■ **Exercise details**
Read the listing below and copy out each line where the word "agent" occurs.

■ **Material shown**
::::::::
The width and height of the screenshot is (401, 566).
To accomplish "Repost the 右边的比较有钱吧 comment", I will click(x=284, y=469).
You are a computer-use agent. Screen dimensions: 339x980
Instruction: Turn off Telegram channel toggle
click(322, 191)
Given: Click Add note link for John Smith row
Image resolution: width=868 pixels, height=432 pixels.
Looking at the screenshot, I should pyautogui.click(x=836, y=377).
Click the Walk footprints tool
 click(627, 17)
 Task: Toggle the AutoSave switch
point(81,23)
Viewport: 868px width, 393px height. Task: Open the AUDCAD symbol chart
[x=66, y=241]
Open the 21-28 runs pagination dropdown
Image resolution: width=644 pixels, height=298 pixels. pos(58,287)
::::::::
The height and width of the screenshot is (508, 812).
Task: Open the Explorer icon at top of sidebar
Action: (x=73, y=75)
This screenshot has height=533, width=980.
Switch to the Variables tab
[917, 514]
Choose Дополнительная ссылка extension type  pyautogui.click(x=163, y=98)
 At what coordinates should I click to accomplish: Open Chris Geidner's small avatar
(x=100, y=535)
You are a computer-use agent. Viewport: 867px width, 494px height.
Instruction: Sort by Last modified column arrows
::::::::
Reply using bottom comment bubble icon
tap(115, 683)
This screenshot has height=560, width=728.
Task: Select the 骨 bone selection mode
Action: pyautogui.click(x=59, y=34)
::::::::
■ **Finished task**
You are a computer-use agent. Screen dimensions: 339x980
You are a computer-use agent. Viewport: 867px width, 494px height.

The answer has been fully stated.